Fig. 2: Structure of the molecular orbitals in benzene.
Examples
Benzene is only one example of many, many compounds which have delocalized bonds. In general, these compounds can be separated into four classes. The first class of molecules have doubly or triply conjugated bonds (double or triple bonds that are adjacent to each other). Benzene is an example that we have already discussed. However, while the molecule of benzene is completely conjugated, some molecules are only partly conjugated. In such cases, resonance exists as well. Conjugated species should not be confused with allenes such as propadiene, where two double bonds are present directly next to each other. For conjugated molecules, there can be a concerted movement of pi electrons from one carbon to an adjacent carbon, as we have seen in benzene. Because there is resonance in conjugated species, they are more stable than non-conjugated but structurally similar compounds, and this is especially so if the whole molecule is conjugated.
The second type of molecules also involves molecules with multiple bonds, but this time there is only a single double or triple bond, and it must be adjacent to a p orbital. While this may sound confusing at first, it can simply be regarded as a generalization of the first class of molecules. In the first class of molecules, one double bond would be adjacent to a carbon which is sp2 hybridized (it participates in a double bond as well since there is conjugation). The carbon that is sp2 hybridized will have an extra p orbital for bonding, thus it would fit into this second type of molecules (as well as the first type). The extra p orbital is so that resonance can occur to move the double bond’s pi electrons to interact with the vacant p orbital of the carbon atom. However, this second class can also include molecules such as vinyl chloride (Fig. 3), where the chlorine atom has a p orbital available for bonding as well.

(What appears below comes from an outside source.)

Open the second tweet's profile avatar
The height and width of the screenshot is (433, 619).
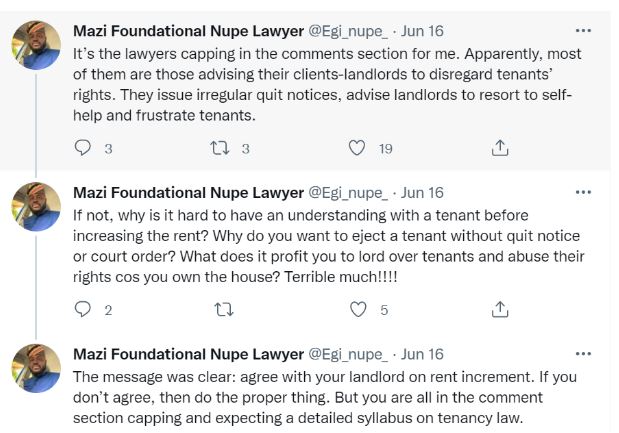point(36,207)
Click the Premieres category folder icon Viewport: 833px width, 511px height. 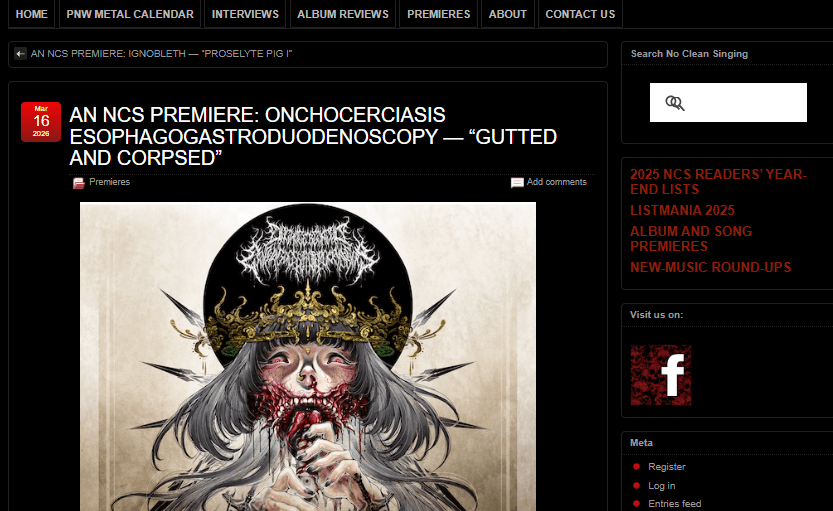(79, 183)
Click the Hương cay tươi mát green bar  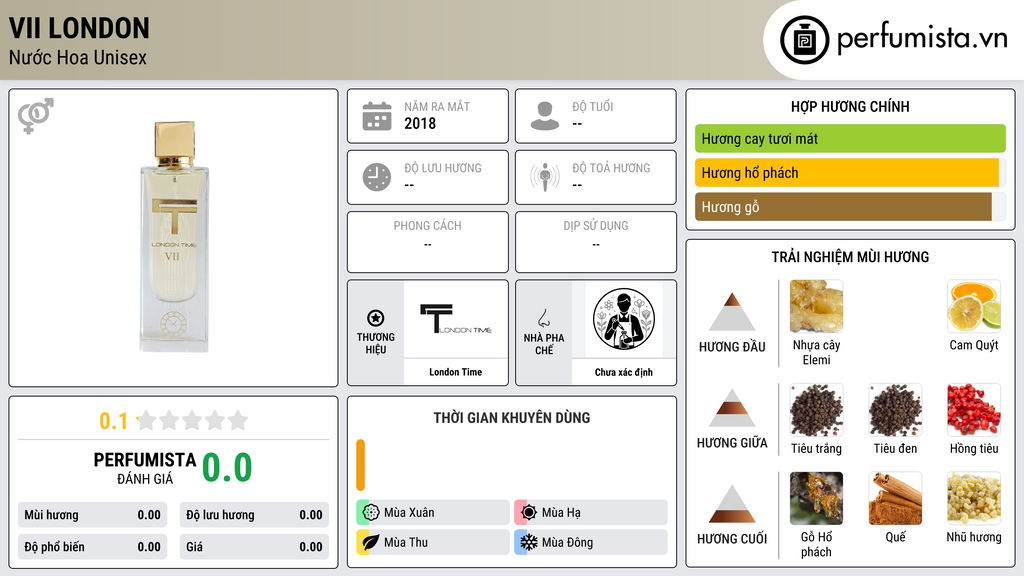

Fig. 3: Resonance structures of vinyl chloride.
The third class of molecules, notably, is rarely discussed in detail, because the delocalization is relatively unique compared to the other examples; here, the delocalization occurs to a dative covalent bond. A dative covalent or coordinate bond refers to a unique type of bond occurring commonly for metal compelexes. The bond forms between the metal complex and the donor atom of the substituent (the substituent is known as a ligand), and this donor atom donates a lone pair of electrons to the metal ion (which has vacant orbitals to facilitate this bonding). Typically, the electrons from the bond are unevenly distributed throughout, but delocalization may occur to distribute electrons equally. We will not dwell too much on this topic; it appears there is very little chemical literature online that discusses this type of delocalization in detail. We will also not explain in specific terms the last class of molecules, which involve hyperconjugated molecules. Hyperconjugation (Fig. 4) refers to cases where sigma electrons interacts with the p orbitals of an adjacent atom, and the delocalization acts in a way similarly to that of pi electrons’ interaction with p orbitals.
Fig. 4: Example of hyperconjugation.